I have found that I had to invest my whole entire self in the writing, otherwise I wouldn’t have got it done. I wouldn’t have persevered through the negotiations with the NHS finance person who costed my NHS costs AND the two university finance departments at both universities involved in my application. I wouldn’t have asked for so much feedback and forced myself to be so thorough if I didn’t really really care. I think I needed to be incredibly invested to get the 55-page application done and submitted. I needed to really really want it. Just submitting it feels like a huge milestone. And now with a couple of weeks distance between the submission process and this blog I have become a bit more philosophical. If I get an interview that would be wonderful. If not, I will try again or try somewhere else.

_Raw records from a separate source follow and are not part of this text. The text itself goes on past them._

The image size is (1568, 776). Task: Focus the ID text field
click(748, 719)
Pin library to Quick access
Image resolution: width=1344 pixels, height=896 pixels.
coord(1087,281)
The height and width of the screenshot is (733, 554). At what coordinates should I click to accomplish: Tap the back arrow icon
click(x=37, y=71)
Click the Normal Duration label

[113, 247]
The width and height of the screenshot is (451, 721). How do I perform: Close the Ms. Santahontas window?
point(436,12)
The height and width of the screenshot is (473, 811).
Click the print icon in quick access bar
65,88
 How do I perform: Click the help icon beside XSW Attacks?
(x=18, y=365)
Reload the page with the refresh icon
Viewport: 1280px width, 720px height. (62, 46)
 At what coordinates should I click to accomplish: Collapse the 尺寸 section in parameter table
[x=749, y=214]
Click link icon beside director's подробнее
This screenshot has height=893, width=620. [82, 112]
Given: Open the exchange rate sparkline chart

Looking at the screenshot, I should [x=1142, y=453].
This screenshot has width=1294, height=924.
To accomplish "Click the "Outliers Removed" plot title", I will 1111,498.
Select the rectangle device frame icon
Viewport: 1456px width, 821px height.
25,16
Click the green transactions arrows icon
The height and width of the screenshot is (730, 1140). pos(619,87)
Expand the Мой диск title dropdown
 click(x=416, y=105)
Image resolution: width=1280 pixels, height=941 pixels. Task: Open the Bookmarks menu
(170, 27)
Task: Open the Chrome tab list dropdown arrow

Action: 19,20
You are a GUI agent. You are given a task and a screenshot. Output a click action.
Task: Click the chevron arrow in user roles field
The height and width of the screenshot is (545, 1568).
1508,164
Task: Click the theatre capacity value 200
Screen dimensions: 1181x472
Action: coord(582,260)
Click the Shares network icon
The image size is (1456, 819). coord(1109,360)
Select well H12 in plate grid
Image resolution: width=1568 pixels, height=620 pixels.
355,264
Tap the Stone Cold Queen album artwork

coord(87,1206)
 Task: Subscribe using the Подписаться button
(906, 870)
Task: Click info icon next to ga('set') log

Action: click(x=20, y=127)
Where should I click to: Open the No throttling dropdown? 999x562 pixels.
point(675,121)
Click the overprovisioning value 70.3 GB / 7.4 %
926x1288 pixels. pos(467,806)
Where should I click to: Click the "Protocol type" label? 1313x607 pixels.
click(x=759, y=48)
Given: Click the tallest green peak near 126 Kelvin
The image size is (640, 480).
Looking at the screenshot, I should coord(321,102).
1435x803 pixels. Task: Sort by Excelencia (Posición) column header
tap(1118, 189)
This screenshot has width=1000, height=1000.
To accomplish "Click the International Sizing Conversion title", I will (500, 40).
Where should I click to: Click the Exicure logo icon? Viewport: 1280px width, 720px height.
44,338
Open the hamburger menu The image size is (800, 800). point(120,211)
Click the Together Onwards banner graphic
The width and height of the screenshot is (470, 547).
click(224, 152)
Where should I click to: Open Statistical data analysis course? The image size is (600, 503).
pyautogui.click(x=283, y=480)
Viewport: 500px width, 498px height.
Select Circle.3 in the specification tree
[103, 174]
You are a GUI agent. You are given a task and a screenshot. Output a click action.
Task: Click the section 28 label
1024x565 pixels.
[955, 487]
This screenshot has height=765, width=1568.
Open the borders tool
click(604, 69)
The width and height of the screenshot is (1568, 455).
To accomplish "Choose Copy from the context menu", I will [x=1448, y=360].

So, for all those people who are considering this route, be prepared to care in order to get it done. Here are a few more tips and hints that I found to be helpful:

  • Find other people, not dissimilar to yourself, who have got this fellowship. Ask them for advice. Meet them if you can (well in advance of starting your own application). They might even share their application with you. If they do that is a massive bonus. You want to see what a recent successful application looks like.
  • You’re probably used to writing yourself up, but make sure you have what they want. They will look as you as a candidate. Tell them you have enough publications, tell them how well connected you are, tell them you can influence practice and tell them about all your future destiny as a national or international leader.
  • There is a section that asks you to enter any awards you have received (there is a separate section for grants) you can enter academic distinctions such as super special invited talks here too. There is no other spot for talks, so this seems quite handy.
  • Try to get your university to contribute some finances toward your ‘cause’ and then showcase it in the application (e.g. paying for a PhD student for you). If your Uni feel you are a good investment it means they are more likely to support you post award too. The NIHR, alongside a number of other funders, have recently criticised the Universities for not supporting people beyond their awards. This will show you are supported.
  • Talk to your potential mentors, and existing ones. Talk to anyone who will listen, but preferably people with some knowledge of the areas you are both more and less confident about for your project plan. I recommend doing this before you get your ideas on paper as well as during their writing phase.
  • Get in touch with the Research Design Service- they can offer a different viewpoint and have insight to what the NIHR like. When you do this – send them your entire application not just the research project bit (a mistake I made). They can advise on the entire thing.
  • Link your work to current NIHR priorities- and state that your work links to these things. Use NIHR language to do this.
  • Address EDI and underserved populations- state how you have included them and how this aligns with NIHR priorities on including these groups. And if not why not.
  • Do not forget about your PPI plan- it is much more important than many people think it is. Make sure you account for the work in your finances. Basically PPI will happen throughout your project and you need to ensure it is not tokenistic.
  • Think about your training plans carefully- talk to your mentors and do an assessment of your current needs. Then say you have done this and explain how your training plan fits with the project.
  • Use the tools you have available to make your writing clear- use underlining, bullet points, italics and bold. It will help the reviewers pick out the important bits.
  • Chase your mentors and all those who need to sign things off. Make sure it happens- don’t hesitate to bother them.
  • And once it is submitted start pedalling back emotionally to that sanguine state.

Author

Dr Anna Volkmer is a Speech and Language Therapist and researcher in Language and Cognition, Department of Psychology and Language Sciences, University College London. Anna is researching Speech and language therapy interventions in language led dementia and was once voted scariest speech and language therapist (even her children agree).